**Trecho do documento:**
▼▼▼

Nasceu em 9 de agosto de 1949, no Rio de Janeiro (RJ), filho de João Baptista Xavier Pereira e Zilda Xavier Pereira. Morto em 20 de janeiro de 1972. Militante da Ação Libertadora Nacional (ALN). Participou do movimento estudantil secundarista e foi diretor do Grêmio do Colégio Pedro II, no Rio, em 1968, com Luiz Afonso de Almeida, Aldo de Sá Brito e Marcos Nonato da Fonseca – estes dois últimos também assassinados pela ditadura instaurada em 1964.
Conheceu desde cedo a perseguição e a repressão que atingiu sua família com o golpe de Estado de 1964 e ingressou, ainda muito jovem, no PCB. Era irmão de Iuri Xavier Pereira, assassinado pela repressão política em 14 de junho de 1972.
No PCB, alinhou-se com aqueles que defendiam a luta armada contra a ditadura, unindo-se ao grupo liderado por Carlos Marighella, e ingressou na ALN.
Participou de curso de guerrilha em Cuba e a foto de seu rosto apareceu em diversos cartazes distribuídos pelo país, com o título “Terroristas Procurados”. Tornou-se chefe de um Grupo Tático Armado da ALN, empreendendo intensa atividade política. Passou a viver na clandestinidade e respondeu à revelia a alguns processos na Justiça Militar.
A versão oficial de sua morte divulgada pela imprensa foi, conforme O Estado de S. Paulo, de 22 de março de 1972, a seguinte:
O volks de placa CK 4848 corre pela Avenida República do Líbano. Em um cruzamento, o motorista não respeita o sinal vermelho e quase atropela uma senhora que leva uma criança no colo. Pouco depois, o cabo Silas Bispo Feche, da PM, que participa de uma patrulha, manda o carro parar. Quando o volks pára, saem do carro o motorista e seu acompanhante atirando contra o cabo e seus companheiros; os policiais também atiram. Depois de alguns minutos três pessoas estão mortas, uma outra ferida. Os mortos são o cabo da Polícia Militar e os ocupantes do volks, terroristas Alex de Paula Xavier Pereira e Gelson Reicher.

▲▲▲

**Instruções:**
1. Responda com base no texto sobre Alex de Paula Xavier Pereira:
(a) Em que data e cidade ele nasceu?
(b) Em que país fez curso de guerrilha?
(c) Qual era a placa do volks citado na versão oficial de sua morte?
2. Dê continuidade ao texto sobre Alex de Paula Xavier Pereira a partir da última frase.

**Trechos dos dados:**
▼▼▼

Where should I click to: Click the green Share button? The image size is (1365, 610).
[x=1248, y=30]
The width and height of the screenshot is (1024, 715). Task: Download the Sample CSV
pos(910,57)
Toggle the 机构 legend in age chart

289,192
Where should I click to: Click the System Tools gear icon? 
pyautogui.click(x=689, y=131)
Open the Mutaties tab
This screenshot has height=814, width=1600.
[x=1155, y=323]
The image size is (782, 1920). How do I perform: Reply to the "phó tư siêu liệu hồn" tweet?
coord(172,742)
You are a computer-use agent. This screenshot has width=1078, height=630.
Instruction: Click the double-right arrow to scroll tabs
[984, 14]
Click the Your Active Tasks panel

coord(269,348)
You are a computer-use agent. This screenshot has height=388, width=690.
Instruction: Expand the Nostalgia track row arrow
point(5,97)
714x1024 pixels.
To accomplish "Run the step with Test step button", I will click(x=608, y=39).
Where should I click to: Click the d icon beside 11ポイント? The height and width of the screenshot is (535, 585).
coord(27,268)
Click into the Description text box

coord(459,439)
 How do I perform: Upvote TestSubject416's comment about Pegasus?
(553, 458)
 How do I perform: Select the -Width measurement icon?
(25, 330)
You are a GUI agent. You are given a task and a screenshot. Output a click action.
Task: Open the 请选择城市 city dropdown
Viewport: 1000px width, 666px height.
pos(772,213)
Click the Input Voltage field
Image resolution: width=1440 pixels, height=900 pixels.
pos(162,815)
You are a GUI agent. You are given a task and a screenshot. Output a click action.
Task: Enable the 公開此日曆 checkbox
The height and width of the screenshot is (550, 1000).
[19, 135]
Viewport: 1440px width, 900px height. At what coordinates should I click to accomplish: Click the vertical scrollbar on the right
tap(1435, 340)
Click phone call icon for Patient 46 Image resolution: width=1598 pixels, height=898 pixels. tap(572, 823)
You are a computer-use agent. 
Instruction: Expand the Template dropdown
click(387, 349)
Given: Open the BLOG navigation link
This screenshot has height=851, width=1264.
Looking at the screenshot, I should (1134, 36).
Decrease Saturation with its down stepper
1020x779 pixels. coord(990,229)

▲▲▲

**Respostas:**
1.
(a) Em 9 de agosto de 1949, no Rio de Janeiro (RJ).
(b) Em Cuba.
(c) CK 4848.

2.
A nota informou os nomes falsos usados por Alex e Gelson junto aos verdadeiros e, graças a essa informação, os familiares de Alex puderam encontrar seus restos mortais, em 1979, enterrado como indigente com o nome de João Maria de Freitas, no Cemitério D. Bosco, em Perus, na cidade de São Paulo. Ao mesmo tempo em que assumiram a morte dos dois militantes e suas verdadeiras identidades por nota oficial, seus corpos foram enterrados com os nomes falsos.
Os restos mortais de Alex foram trasladados para o Rio de Janeiro, em 18 de outubro de 1980, após a ação de retificação dos registros de óbito, junto com os de seu irmão, Iuri.
Até a abertura dos arquivos do DOPS/SP, em 1992, o único questionamento que os familiares faziam à versão oficial era quanto ao fato de que, mesmo conhecendo a identidade de Alex, os órgãos de segurança enterraram-no com nome falso, para impedir o acesso ao seu corpo. Mas fotos dos corpos de Alex e Gelson foram encontradas nos arquivos do DOPS/SP e indicavam prováveis escoriações e hematomas. A Comissão de Familiares de Mortos e Desaparecidos Políticos, mesmo sem poder contar com boas condições técnicas, reproduziu as fotos, que foram enviadas ao médico legista Nelson Massini, para a realização de um parecer.
Nos arquivos do DOPS/SP descobriu-se também o depoimento de um militante da ALN que, preso, indicara os possíveis locais de encontro com Alex. Esse fato derrubava a idéia de que o ocorrido foi um encontro casual, indicando que o volks teria sido seguido desde o bairro de Moema até a avenida República do Líbano, local próximo ao quartel do II Exército, onde teria acontecido o tiroteio, ou onde, provavelmente, se montou o “teatro” para forjar um tiroteio.
A análise das fotos e do laudo necroscópico assinado por Isaac Abramovitc e Abeylard Queiroz Orsini comprovou que a versão oficial não se sustenta. O novo laudo, elaborado pelo legista Nelson Massini, em 6 de março de 1996, atesta que Alex fora morto sob torturas. Nas suas conclusões, Massini afirmou:
Podemos concluir, com absoluta convicção, que o Sr. Alex de Paula Xavier Pereira esteve dominado por seus agressores que produziram lesões vitais e não mortais anteriores àquelas fatais, e assim submetido a um caso de tortura.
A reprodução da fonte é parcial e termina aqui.